How realistically will this forecast impact the life of the everyday Australian?
Or is it just a bit of argy bargy commentary between Deutsche and Merrill Lynch?
Merril Lynch argues that the Australian dollar will see continuity in its “bull trend“. It is suggested the cause for this is a combination of factors such as the strengthening of the US dollar, fluctuations in Australia’s mining industry and the narrowing Federal Budget. The probability of this outcome is also dependant on influences such as the (US) Federal Reserve and the upcoming actions of the Reserve Bank of Australia, which only last week published the most current statement of Assets and Liabilities. Deutsche are saying that the RBA are likely to keep the cash rate on hold at 2.5 percent over the next two years, with many economists suggesting the drop in the Aussie dollar will be less dramatic and of less impact.
Regardless, the demand for Australian resources is likely to have an ebb and flow effect, with some saying the labour market is expected to strengthen.
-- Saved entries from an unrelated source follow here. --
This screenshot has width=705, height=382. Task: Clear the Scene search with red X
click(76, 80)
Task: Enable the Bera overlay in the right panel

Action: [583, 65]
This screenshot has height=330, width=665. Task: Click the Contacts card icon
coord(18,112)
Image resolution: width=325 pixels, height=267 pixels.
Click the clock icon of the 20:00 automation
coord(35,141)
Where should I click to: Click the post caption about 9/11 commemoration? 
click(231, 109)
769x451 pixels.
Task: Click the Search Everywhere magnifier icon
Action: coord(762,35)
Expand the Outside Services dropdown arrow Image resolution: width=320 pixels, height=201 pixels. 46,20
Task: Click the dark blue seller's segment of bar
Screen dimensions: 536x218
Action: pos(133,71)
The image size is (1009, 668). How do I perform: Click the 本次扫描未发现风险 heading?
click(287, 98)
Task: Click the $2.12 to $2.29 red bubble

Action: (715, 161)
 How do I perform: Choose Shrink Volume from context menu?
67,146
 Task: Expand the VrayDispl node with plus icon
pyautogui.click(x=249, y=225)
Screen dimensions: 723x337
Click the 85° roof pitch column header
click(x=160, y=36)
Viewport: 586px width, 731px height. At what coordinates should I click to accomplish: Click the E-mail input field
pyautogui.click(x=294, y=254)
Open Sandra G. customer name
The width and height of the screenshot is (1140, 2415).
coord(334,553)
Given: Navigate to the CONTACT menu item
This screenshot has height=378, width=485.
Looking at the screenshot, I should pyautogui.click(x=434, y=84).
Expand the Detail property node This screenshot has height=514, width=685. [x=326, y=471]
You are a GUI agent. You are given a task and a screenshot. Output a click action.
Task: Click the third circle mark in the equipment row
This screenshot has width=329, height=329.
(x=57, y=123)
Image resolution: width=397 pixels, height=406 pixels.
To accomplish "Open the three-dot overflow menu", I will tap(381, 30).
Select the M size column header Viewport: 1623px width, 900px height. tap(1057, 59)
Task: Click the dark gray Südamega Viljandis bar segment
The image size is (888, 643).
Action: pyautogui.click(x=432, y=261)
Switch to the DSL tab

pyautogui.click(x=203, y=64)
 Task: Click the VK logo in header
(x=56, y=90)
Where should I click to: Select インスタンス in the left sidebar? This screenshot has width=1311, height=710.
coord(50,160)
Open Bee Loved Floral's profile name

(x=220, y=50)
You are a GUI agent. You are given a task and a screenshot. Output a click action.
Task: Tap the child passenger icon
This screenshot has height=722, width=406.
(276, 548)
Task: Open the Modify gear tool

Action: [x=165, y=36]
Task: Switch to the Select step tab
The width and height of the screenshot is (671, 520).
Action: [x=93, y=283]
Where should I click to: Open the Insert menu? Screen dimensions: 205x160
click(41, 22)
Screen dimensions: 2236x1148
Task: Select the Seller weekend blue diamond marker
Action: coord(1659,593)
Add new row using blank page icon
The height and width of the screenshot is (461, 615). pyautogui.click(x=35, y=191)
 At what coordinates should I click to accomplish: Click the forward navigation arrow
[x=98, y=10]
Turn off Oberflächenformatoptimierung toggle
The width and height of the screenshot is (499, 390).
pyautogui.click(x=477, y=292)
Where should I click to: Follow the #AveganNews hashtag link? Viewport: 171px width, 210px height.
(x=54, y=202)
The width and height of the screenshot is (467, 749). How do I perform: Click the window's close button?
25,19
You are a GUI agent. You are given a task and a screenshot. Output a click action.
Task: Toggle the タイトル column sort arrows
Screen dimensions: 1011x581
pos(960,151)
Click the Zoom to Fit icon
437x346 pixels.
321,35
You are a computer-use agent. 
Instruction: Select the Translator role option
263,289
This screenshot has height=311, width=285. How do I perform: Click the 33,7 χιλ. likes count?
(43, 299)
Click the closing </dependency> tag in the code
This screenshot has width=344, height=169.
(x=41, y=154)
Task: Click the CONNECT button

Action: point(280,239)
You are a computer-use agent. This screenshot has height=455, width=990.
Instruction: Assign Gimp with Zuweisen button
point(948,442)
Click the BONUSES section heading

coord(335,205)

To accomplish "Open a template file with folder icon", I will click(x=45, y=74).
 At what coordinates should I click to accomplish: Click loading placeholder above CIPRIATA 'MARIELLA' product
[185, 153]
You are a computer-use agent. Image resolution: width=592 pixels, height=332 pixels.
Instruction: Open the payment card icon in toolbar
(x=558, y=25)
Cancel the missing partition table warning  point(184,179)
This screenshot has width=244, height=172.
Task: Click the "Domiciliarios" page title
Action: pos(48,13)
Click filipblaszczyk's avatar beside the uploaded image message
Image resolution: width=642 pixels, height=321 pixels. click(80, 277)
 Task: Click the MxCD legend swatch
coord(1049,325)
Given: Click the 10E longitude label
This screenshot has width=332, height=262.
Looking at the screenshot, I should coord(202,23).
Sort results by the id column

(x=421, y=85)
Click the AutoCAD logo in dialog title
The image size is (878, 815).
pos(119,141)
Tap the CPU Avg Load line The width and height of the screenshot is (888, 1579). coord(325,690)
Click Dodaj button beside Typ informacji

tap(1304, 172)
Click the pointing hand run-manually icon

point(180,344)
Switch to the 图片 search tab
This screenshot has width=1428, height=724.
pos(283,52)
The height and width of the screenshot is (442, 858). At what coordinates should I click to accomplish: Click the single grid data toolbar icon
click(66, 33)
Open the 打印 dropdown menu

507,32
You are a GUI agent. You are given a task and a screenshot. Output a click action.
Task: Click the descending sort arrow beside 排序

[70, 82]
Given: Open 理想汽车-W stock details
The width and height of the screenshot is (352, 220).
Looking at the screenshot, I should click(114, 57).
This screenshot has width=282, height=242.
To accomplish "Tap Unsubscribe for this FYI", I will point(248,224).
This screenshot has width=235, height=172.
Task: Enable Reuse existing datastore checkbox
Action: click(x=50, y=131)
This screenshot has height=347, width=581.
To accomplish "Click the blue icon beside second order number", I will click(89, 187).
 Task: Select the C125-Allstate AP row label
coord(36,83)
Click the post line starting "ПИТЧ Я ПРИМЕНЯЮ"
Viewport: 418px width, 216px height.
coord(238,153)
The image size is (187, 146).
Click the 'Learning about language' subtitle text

And yet with China’s climbing iron ore inventory, conservative expectations are probably more realistic.
Quite frankly, while reading all this data all I could hear was Suze Orman saying “Denied”…
(Ed’s note – whatever happens, I reckon I might have to spend up big on Amazon now just in case we go back to those bad old days when you had to nearly double your calculations when making purchases in the USD and triple against Sterling…)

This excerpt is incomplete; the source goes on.